Onlar uzanıp yattıkları yerde birer sessiz söz şimdi, susun. Baştan ayağa söz kestiler, baştan ayağa sözü temsil ediyorlar. Tüm yaşananları ifade eden sözlerin toplamı onlar. Bırakın onları sessizliklerine. Sessizlikleri konuşsun biraz da, bırakın.
Kolay mı; denizin üzerine kar olmayı göze alıyorlar, dağın üzerine bulut. En güçlü ifadeyi yaratabilmek için çırpınıyorlar.
Belki de onlara öğretecek değil, onlardan öğreneceklerimiz var. Direnişlere, gösterilere katılamasak, hiçbir şey yapamasak bile, şu günlerde yerken utanmanın yanında, en azından insanlığın alçaklığı ve üstün değerleri üzerine yeniden düşünsek keşke.
Keşke paylaşabilseydik, diye düşünsek meselâ.
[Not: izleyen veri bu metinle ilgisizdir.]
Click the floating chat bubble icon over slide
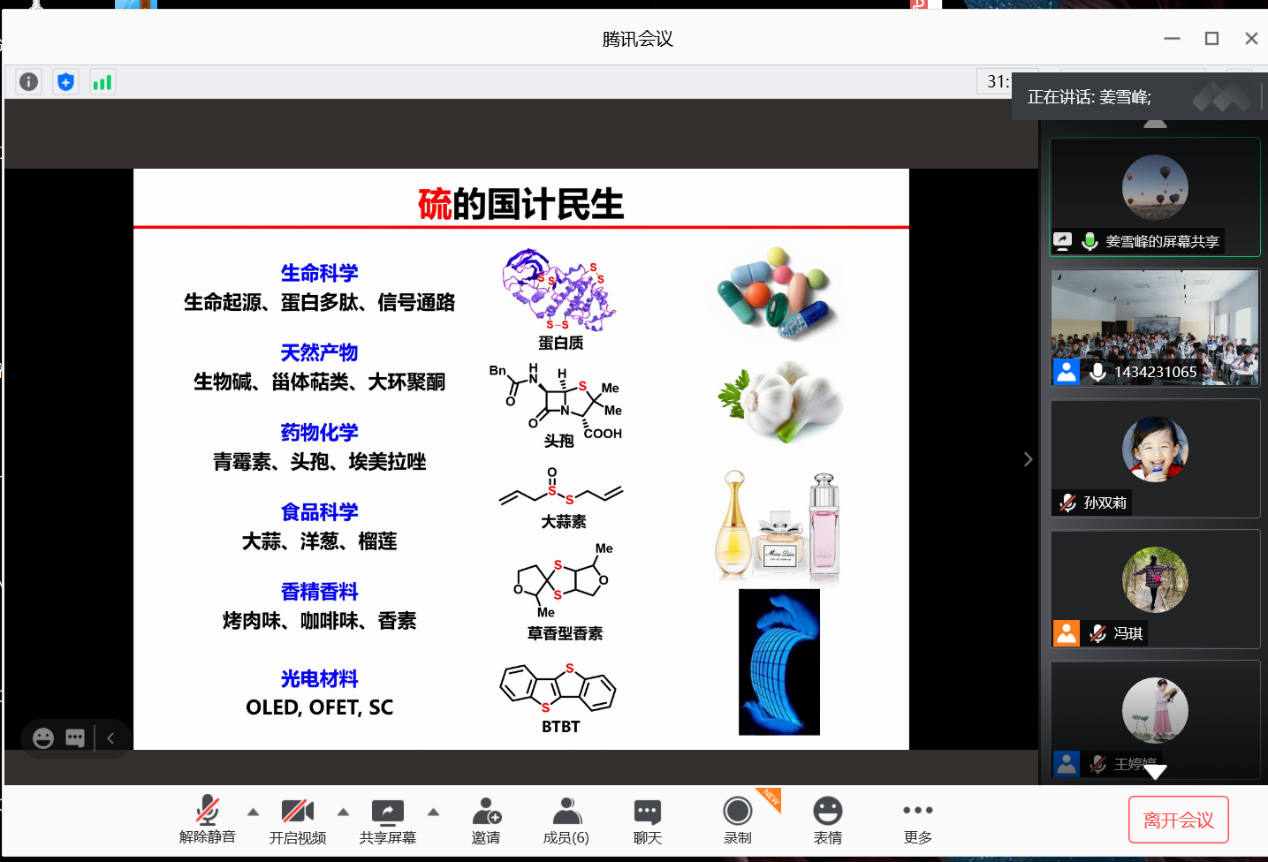 point(75,738)
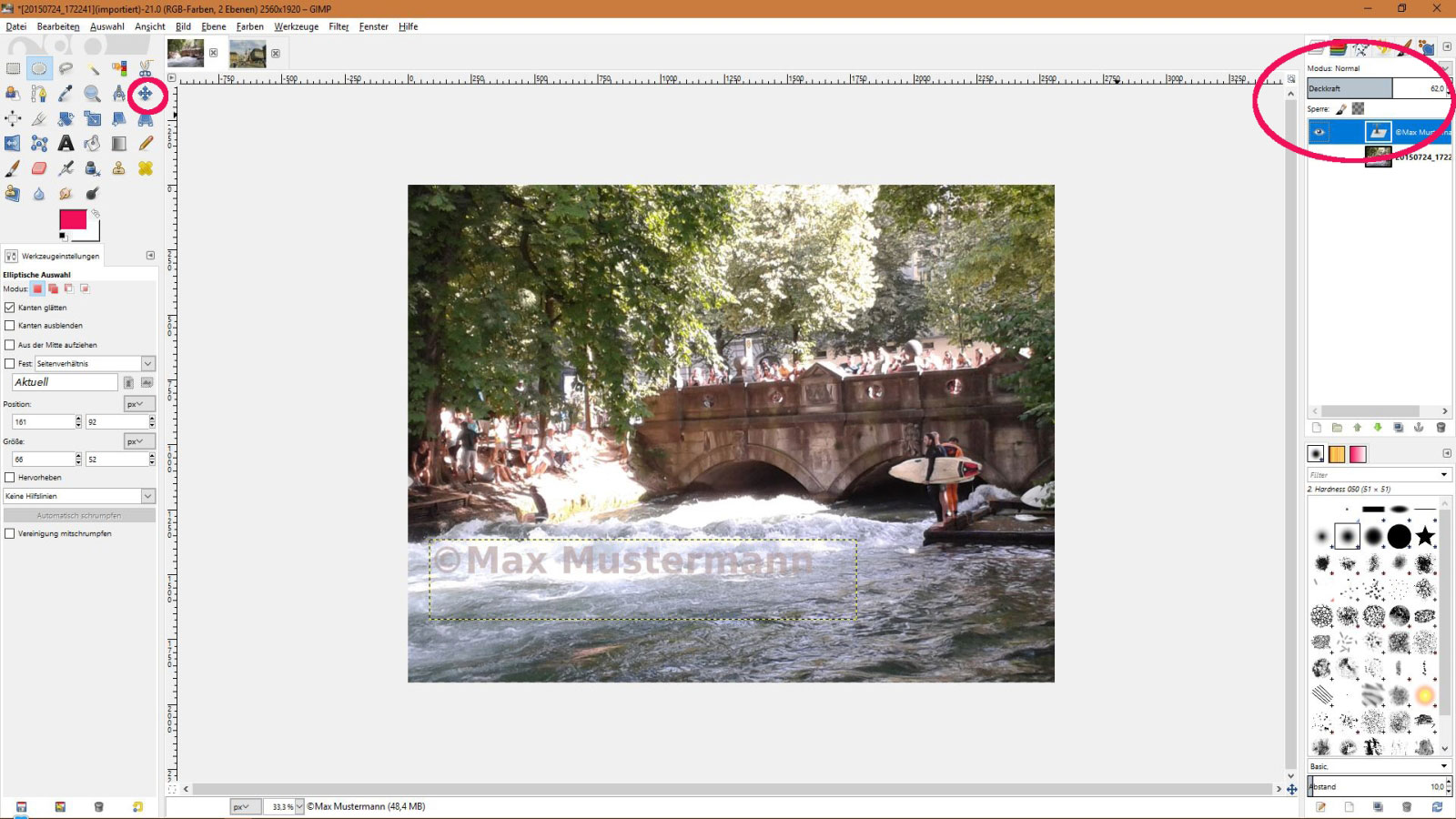Delete layer using the layers panel trash icon
Viewport: 1456px width, 819px height.
click(1441, 428)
Yaşadığımız toprağın üzerinde, konuşulan dillerde... Yaşam için o kadar aç gözlü olmayıp, hepimize yetecek kadar, kuş kadar yemeyi göze alabilseydik eğer... Hiçbir nedenle, hiç kimsenin aç kalmasına gerek kalmazdı o zaman.
Bütün farklılıklarımızla elde olanları paylaşabilseydik, şu anda bizim vicdanlarımız sızım sızım sızlamaz, onlar ölümün eşiğinde dolanmaz, sofralarımıza hep birlikte oturur, kendi dillerimizde şarkılar söylüyor olurduk. (ZB/HK)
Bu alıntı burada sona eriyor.